Cillian O’Connor summed it up best on Twitter on Tuesday – “obsessive dedication, selfless workrate, and team first, always. Can’t overstate his effect on Mayo over 18 years. If in doubt about anything, ‘What’s Dillo doing’ was always the q [uestion]. Thanks.”
As you move into your mid-thirties, you realise that the regrets that really hurt aren’t the ones that Alan Dillon feels this week – the regrets that events beyond your own personal control couldn’t be corralled in your favour. That’s sadness, but it’s not regret, not in it’s most painful, personal iteration.
The regrets that really sting are the ones where you question if there was anything more you or your colleagues could have done. Those times when you feel like with a little more effort, things might have worked out a different way – in sport, and beyond sport too, of course.
Sleeve tattoos
As I saw the guards get younger, the clothes get progressively less wearable, and the sleeve tattoos more ubiquitous, I realised earlier this year that football was an itch I just hadn’t scratched to my satisfaction.

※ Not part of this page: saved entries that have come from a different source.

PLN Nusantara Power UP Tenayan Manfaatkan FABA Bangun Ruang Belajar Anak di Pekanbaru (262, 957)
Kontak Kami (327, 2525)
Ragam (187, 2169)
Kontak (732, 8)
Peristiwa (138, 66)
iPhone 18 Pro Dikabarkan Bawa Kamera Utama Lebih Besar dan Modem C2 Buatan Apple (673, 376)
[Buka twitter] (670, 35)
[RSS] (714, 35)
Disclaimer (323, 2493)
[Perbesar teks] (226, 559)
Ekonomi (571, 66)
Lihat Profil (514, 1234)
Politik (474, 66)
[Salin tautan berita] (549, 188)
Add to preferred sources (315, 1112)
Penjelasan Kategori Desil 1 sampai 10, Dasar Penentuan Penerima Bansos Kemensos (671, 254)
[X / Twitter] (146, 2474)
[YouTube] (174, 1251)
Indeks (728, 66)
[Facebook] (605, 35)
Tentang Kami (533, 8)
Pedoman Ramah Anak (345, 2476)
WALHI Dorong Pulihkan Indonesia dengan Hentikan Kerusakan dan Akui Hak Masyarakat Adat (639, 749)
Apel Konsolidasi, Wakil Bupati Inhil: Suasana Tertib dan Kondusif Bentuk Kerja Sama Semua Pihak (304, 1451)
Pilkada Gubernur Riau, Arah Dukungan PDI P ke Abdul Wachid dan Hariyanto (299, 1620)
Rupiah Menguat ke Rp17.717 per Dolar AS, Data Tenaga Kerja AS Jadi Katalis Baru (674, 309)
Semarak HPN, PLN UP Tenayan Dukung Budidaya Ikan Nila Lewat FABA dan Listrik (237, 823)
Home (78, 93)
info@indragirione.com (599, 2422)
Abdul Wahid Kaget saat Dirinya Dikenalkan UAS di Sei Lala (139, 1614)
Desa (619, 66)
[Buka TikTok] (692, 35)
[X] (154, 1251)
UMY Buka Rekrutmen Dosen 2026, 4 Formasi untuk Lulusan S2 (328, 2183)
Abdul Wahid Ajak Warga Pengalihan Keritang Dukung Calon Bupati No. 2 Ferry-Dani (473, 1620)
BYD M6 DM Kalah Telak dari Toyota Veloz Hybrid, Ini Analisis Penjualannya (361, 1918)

Since I turned 21, I had missed more football seasons than I had played.
The regrets were not about matches played, although the county final (10 years, one month, and two days ago today, not that anyone’s counting) still smarts, but the football-free summers. And so it was that in June I found myself joining my local club Templeogue Synge Street, helpfully situated nowhere near either of those places, but very close to my house.
It might be romantic to say that playing for their second team was my version of raging against the dying of the light. The truth is rather more prosaic.
Football is a wonderful sport, and I just hadn't played enough of it yet. And when I do feel the darkness descending, it will be hopefully be like those summer evenings of your youth when impersonating Marco Van Basten or Mickey Linden kept you entertained past 10pm. Not rage, in short, just happiness that you'd drained the day of every last drop.